--- Source ---
There’s a thing that happens to some autistic people (maybe all? I don’t know since I’ve not met all of you). It’s called selective mutism. Now, to begin with it’s a misleading phrase. It makes it sound as if we choose to be mute when it suits us. We don’t. I have no control over the times when my brain and mouth don’t connect, nor when my mouth goes into overdrive.
Let’s take the ‘snotty bitch’ scenario first.
There are times when I cannot make any words come out of my mouth. I can be sitting at a table at a social event with a perfectly nice person beside me and be unable to speak. Inside my head there’s a voice saying “Just say something, anything. Pleeease”.
Yeah, crickets.
The accompanying feeling is as if I’m pushing against a stretched-taut piece of cling film, or wading through treacle. There’s this tension of attempted forward motion against resistance and the resistance wins. It happens with strangers and close friends.
As a child I remember hovering at the top of the stairs at night, wanting to shout down to my mum, trying to make the shout come out and failing. It stuck at the back of my mouth. The ‘want’ versus the block in my throat is painful.

--- Tasks to perform ---
**A)** In the post on selective mutism, what two comparisons does the writer use for the feeling of being unable to speak?
**B)** Rewrite the stretch from "As a child I" through "throat is painful." in the selective mutism post, replacing "stairs" with "steps".

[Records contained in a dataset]
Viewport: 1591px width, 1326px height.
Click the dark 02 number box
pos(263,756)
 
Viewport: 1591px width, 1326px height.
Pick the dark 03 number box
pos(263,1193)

--- Outputs in order ---
**A)** Pushing against a stretched-taut piece of cling film, or wading through treacle.

**B)**
As a child I remember hovering at the top of the steps at night, wanting to shout down to my mum, trying to make the shout come out and failing. It stuck at the back of my mouth. The ‘want’ versus the block in my throat is painful.